Rogdham · 2025-08-03T19:21:29Z

Out of curiosity, have you ran benchmarks compared to the zstandard package?

Not yet. This is something I would like to do, but having a meaningful benchmark it kind of hard.

So far I chose instead to invest my time in PEP-784, integration into CPython, and backports.zstd.

I believe that even if the implementation in CPython (or in the backport) is slower by a huge margin, it would not change much for most applications. Of course this would depend on the difference and the application.

ofek · 2025-08-03T22:51:20Z

Please let me know whenever you come up with even a simple benchmark, I'm very interested!

Rogdham · 2025-08-16T11:01:56Z

Please let me know whenever you come up with even a simple benchmark

This benchmark is work in progress, but I compared the oneshot compression/decompression of bytes already in memory (in a variable), for different sizes (1kB/1MB/1GB) and different levels (the default of 3 as well as levels with higher compression: 10 and 17). Data used from enwik9.

Each operation was run with timeit, using a value for number big enough so that each operation runs for about 10 seconds.

green means backports.zstd is faster

For the use case of hatch, my guess is that you would decompress archives around 1MB in size, so switching from zstandard to backports.zstd would be around 3% slower when decompressing.

However, unless you are doing it numerous times, it does not change much, as the operation takes less than 2 milliseconds.

Edit: updated the benchmark results after finding an issue in timeit invocation

ofek · 2025-08-16T13:19:55Z

Thanks! For extra context, the main/only use case for this currently in Hatch is decompressing Python distributions from this project: https://github.com/astral-sh/python-build-standalone

As an example, cpython-3.11.13+20250814-x86_64_v4-unknown-linux-musl-lto-full.tar.zst is 62.5 MB

Rogdham · 2025-08-16T14:30:20Z

Using your .tar.zst file as an example, I measured the following timings (running each implementation 50 times):

Implementation	Average time per run
zstandard	1.5027s
backports.zstd	1.5099s (0.5% slower)

Benchmark code

import shutil
import tarfile as orig_tarfile
from pathlib import Path
from timeit import timeit

import zstandard
from backports.zstd import tarfile as new_tarfile

archive = "cpython-3.11.13+20250814-x86_64_v4-unknown-linux-musl-lto-full.tar.zst"
directory = Path("/tmp/ramdisk").absolute()  # mounted as tmpfs


def clean():
    shutil.rmtree(directory, ignore_errors=True)
    directory.mkdir()


def run_zstandard():
    with open(archive, "rb") as ifh:
        dctx = zstandard.ZstdDecompressor()
        with (
            dctx.stream_reader(ifh) as reader,
            orig_tarfile.open(mode="r|", fileobj=reader) as tf,
        ):
            tf.extractall(directory, filter="data")


def run_backportszstd():
    with new_tarfile.open(archive, "r:zst") as tf:
        tf.extractall(directory, filter="data")


number = 50

timing = timeit(
    stmt="run()",
    setup="clean()",
    number=number,
    globals={"clean": clean, "run": run_zstandard},
)
print("zstandard", timing / number)

timing = timeit(
    stmt="run()",
    setup="clean()",
    number=number,
    globals={"clean": clean, "run": run_backportszstd},
)
print("backports.zstd", timing / number)

ofek · 2025-08-16T14:45:22Z

That's impressive, and I'm sure there are optimizations yet to be made. Thank you very much!
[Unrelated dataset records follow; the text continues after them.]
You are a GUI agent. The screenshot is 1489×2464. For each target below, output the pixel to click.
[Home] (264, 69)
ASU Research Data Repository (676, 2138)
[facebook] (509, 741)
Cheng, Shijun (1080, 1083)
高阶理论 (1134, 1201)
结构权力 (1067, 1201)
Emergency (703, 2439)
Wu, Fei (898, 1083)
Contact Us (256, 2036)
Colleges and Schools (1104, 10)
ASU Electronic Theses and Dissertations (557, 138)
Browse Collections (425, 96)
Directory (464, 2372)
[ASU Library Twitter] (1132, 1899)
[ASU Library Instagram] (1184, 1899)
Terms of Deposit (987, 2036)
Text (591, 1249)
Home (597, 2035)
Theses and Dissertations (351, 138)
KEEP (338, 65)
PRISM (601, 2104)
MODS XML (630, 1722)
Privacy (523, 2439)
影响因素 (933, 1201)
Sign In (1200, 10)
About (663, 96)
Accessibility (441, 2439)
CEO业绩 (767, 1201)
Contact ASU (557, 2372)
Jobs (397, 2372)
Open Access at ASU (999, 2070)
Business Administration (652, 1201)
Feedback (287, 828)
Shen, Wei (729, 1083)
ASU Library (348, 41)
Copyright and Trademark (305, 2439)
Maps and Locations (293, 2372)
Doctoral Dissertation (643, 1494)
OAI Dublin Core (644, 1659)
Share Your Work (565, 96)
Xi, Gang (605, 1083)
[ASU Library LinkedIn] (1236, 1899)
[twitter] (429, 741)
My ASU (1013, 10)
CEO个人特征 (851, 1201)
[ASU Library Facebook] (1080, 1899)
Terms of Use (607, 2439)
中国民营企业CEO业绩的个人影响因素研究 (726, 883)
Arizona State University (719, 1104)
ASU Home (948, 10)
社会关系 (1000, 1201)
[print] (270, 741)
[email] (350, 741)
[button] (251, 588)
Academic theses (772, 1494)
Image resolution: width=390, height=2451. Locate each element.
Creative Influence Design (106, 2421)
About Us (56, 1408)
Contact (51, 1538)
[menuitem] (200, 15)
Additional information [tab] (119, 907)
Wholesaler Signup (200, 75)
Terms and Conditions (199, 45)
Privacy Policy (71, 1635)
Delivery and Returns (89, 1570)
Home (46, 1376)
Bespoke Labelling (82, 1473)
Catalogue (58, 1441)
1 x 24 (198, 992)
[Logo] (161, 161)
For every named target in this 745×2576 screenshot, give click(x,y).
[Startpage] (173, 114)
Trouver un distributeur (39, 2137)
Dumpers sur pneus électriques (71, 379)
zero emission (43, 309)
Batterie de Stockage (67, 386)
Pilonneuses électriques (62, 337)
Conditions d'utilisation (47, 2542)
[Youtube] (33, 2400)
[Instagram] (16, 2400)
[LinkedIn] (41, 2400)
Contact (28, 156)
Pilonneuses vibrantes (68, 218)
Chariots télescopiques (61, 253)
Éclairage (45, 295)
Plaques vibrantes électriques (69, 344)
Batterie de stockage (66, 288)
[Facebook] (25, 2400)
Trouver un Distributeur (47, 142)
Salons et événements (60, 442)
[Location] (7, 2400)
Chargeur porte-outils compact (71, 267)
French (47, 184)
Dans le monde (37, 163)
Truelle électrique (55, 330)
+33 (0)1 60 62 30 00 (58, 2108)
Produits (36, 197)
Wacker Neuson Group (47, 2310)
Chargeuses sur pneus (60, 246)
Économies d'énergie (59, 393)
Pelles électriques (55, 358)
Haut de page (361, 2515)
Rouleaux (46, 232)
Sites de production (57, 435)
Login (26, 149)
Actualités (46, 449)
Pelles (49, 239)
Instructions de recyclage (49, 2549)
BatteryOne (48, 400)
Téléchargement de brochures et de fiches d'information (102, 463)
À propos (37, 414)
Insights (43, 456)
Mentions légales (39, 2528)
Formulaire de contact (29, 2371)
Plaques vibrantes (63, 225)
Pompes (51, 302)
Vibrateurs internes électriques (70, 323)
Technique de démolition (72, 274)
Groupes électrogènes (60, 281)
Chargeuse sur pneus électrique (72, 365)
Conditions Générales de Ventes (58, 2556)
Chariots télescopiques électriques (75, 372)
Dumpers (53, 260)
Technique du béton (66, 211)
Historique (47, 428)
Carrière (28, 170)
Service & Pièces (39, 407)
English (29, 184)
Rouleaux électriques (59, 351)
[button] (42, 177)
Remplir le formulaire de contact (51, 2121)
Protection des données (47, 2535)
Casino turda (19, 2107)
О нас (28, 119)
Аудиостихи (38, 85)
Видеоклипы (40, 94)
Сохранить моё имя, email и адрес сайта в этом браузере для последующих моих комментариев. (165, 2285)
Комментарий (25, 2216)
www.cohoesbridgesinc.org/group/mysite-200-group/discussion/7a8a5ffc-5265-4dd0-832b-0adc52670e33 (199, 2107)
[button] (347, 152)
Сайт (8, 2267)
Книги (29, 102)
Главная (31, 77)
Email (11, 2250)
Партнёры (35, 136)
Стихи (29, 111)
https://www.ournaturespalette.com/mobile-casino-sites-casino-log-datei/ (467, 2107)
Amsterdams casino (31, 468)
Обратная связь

I will try to review this soon, I've been very busy. Please know that every review I have yet to do and every email I have yet to respond to is a permanent weight on my psyche 😅

Rogdham · 2025-10-10T07:45:18Z

I have rebased to fix the conflicts. I took that opportunity to:

Bump backports.zst dependency to >=1.0.0
Run the tests again: type checks now pass with a more recent version of mypy

Feel free to ping me if you have any questions!

cjames23 · 2025-11-19T04:27:42Z

Because we would still require backports for older versions of Python, I ran a benchmark on load time of the modules.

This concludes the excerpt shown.